[start Dataset entries]
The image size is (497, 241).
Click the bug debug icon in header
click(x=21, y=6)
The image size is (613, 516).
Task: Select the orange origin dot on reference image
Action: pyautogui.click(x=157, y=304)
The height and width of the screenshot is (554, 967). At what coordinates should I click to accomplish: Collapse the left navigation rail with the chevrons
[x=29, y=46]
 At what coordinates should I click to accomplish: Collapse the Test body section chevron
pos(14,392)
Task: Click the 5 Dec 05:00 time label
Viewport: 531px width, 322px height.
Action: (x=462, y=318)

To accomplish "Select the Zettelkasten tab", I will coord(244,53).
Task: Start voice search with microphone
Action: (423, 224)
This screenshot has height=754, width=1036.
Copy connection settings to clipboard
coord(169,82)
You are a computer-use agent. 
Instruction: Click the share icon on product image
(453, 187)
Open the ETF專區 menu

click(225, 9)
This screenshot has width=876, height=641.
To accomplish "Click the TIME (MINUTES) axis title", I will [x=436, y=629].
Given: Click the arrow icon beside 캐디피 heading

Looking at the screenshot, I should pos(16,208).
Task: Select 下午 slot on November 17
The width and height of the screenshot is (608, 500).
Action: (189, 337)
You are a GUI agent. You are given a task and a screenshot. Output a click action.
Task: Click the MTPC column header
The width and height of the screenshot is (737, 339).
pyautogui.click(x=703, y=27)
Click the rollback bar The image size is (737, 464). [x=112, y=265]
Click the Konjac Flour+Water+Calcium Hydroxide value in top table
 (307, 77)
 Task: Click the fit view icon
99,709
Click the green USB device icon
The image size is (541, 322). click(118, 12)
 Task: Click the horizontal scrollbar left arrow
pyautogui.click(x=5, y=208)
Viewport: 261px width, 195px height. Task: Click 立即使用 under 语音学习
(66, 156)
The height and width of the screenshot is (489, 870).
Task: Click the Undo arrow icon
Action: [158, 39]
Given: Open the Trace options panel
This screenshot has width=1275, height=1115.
[end Dataset entries]
--- Stated problem ---
Can you put each line of the records above into a JSON list of strings, with one string per line and blank lines left out?

--- Full answer ---
[
  "The image size is (497, 241).",
  "Click the bug debug icon in header",
  "click(x=21, y=6)",
  "The image size is (613, 516).",
  "Task: Select the orange origin dot on reference image",
  "Action: pyautogui.click(x=157, y=304)",
  "The height and width of the screenshot is (554, 967). At what coordinates should I click to accomplish: Collapse the left navigation rail with the chevrons",
  "[x=29, y=46]",
  " At what coordinates should I click to accomplish: Collapse the Test body section chevron",
  "pos(14,392)",
  "Task: Click the 5 Dec 05:00 time label",
  "Viewport: 531px width, 322px height.",
  "Action: (x=462, y=318)",
  "To accomplish \"Select the Zettelkasten tab\", I will coord(244,53).",
  "Task: Start voice search with microphone",
  "Action: (423, 224)",
  "This screenshot has height=754, width=1036.",
  "Copy connection settings to clipboard",
  "coord(169,82)",
  "You are a computer-use agent. ",
  "Instruction: Click the share icon on product image",
  "(453, 187)",
  "Open the ETF專區 menu",
  "click(225, 9)",
  "This screenshot has width=876, height=641.",
  "To accomplish \"Click the TIME (MINUTES) axis title\", I will [x=436, y=629].",
  "Given: Click the arrow icon beside 캐디피 heading",
  "Looking at the screenshot, I should pos(16,208).",
  "Task: Select 下午 slot on November 17",
  "The width and height of the screenshot is (608, 500).",
  "Action: (189, 337)",
  "You are a GUI agent. You are given a task and a screenshot. Output a click action.",
  "Task: Click the MTPC column header",
  "The width and height of the screenshot is (737, 339).",
  "pyautogui.click(x=703, y=27)",
  "Click the rollback bar The image size is (737, 464). [x=112, y=265]",
  "Click the Konjac Flour+Water+Calcium Hydroxide value in top table",
  " (307, 77)",
  " Task: Click the fit view icon",
  "99,709",
  "Click the green USB device icon",
  "The image size is (541, 322). click(118, 12)",
  " Task: Click the horizontal scrollbar left arrow",
  "pyautogui.click(x=5, y=208)",
  "Viewport: 261px width, 195px height. Task: Click 立即使用 under 语音学习",
  "(66, 156)",
  "The height and width of the screenshot is (489, 870).",
  "Task: Click the Undo arrow icon",
  "Action: [158, 39]",
  "Given: Open the Trace options panel",
  "This screenshot has width=1275, height=1115."
]